You Should Be Paying Attention to Chip Security
AI Chips: The Heart of the AI Body
AI-specific chips, often referred to as neural processing units (NPUs) or graphics processing units (GPUs), serve as the vital heart of the AI ecosystem. Much like the human heart, these specialized hardware components play a crucial role in enabling the efficient and optimal functioning of AI systems. In this series, we delve into the significance of chip technology and its pivotal role in ensuring the security and robustness of the AI body.
The Powerhouse Organs:
AI-specific chips are specifically designed to accelerate AI computations, enabling exceptional performance, efficiency, and speed. These chips are tailored to meet the unique requirements of AI workloads, such as training deep neural networks and running complex AI algorithms. Just like the heart pumps blood to supply oxygen and nutrients to the body, AI-specific chips empower AI systems to process and analyze vast amounts of data with remarkable speed and efficiency.

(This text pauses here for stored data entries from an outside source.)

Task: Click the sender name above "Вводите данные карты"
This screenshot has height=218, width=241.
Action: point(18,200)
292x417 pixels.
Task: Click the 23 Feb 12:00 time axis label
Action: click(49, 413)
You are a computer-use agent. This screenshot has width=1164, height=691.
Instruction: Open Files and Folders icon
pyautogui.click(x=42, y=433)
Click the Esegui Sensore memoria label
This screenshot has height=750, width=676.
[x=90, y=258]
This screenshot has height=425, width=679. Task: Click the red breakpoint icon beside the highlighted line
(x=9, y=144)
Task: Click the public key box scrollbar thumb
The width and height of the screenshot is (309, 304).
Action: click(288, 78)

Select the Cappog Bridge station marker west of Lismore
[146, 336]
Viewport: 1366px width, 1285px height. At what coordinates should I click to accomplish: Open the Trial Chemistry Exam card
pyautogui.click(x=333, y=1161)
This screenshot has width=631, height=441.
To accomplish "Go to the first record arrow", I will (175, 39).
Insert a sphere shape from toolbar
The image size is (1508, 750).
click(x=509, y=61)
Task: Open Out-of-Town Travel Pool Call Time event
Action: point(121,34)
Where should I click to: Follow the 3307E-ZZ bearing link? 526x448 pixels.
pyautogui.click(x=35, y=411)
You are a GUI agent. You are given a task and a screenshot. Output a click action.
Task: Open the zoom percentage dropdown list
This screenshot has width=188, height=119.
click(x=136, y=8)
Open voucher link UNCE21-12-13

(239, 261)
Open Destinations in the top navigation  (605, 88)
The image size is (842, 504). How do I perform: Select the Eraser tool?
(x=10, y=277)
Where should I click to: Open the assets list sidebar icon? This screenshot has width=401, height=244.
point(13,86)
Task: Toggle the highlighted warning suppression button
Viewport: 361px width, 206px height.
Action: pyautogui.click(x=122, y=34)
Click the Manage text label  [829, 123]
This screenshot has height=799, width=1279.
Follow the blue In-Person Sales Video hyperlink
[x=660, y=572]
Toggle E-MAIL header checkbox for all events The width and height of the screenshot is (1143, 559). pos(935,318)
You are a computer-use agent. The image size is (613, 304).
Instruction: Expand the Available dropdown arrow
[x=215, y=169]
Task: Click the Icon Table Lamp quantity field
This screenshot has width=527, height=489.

The Importance of Chip Technology:
Advancements in chip architectures and designs have led to significant breakthroughs in AI capabilities. Parallel processing, specialized matrix calculations, and optimized memory access are just a few examples of the technological advancements that AI-specific chips have brought to the field. These advancements push the boundaries of AI performance, enabling AI systems to tackle increasingly complex tasks and deliver accurate results.
Additionally, chip technology plays a vital role in addressing energy consumption concerns. As AI deployment expands, the energy efficiency of AI systems becomes a crucial factor. Advancements in chip technology contribute to reducing energy consumption, making AI more sustainable and environmentally friendly.
The Role of Secure Chip Technology:
As AI becomes more prevalent and critical in various sectors, ensuring the security of AI-specific chips becomes paramount.
The article "Security Becomes Much Bigger Issue For AI/ML Chips, Tools" has some great key points to understand, but I’ll boil them down to two that you need to understand today:
The rapid development of AI and machine learning chips has led to increased potential for security threats, including intellectual property theft and attacks that can corrupt data or lead to ransomware (this can be supply chain and supplier threats)
The need for standards that include both hardware and software. It suggests using multiple AI algorithms and diverse sets of training data to reduce the risk of attacks. If you are optimizing - yes, I said optimising, not just running, an AI system, you will be building a system that maximizes the compute over cost. You can do this with hyperscalers (kind, of) but what if you are building one from scratch? You’ve got NVidia (GPUs) and Intel (CPUs and VPUs), and Google with Tensor Processing Unit (TPU) and that’s just the ones who have been on the market the longest - emerging tech means emerging market. But, oof, do we have some computational power these days, as seen in the “Blessings of Scale” from Compute Trends Across Three Eras of Machine Learning:
Securing the Evolving AI Body:
Just as the heart is vital for maintaining overall health, ensuring the security of AI-specific chips is crucial for the resilience and trustworthiness of the AI body. Secure chip technology must be integrated into every stage of the AI development process, from chip design and manufacturing to deployment and maintenance. Collaborative efforts among chip manufacturers, AI developers, and cybersecurity experts are essential to identify and address potential vulnerabilities in chip architectures and mitigate emerging threats. By prioritizing chip security, we can ensure that the AI body remains robust, efficient, and secure.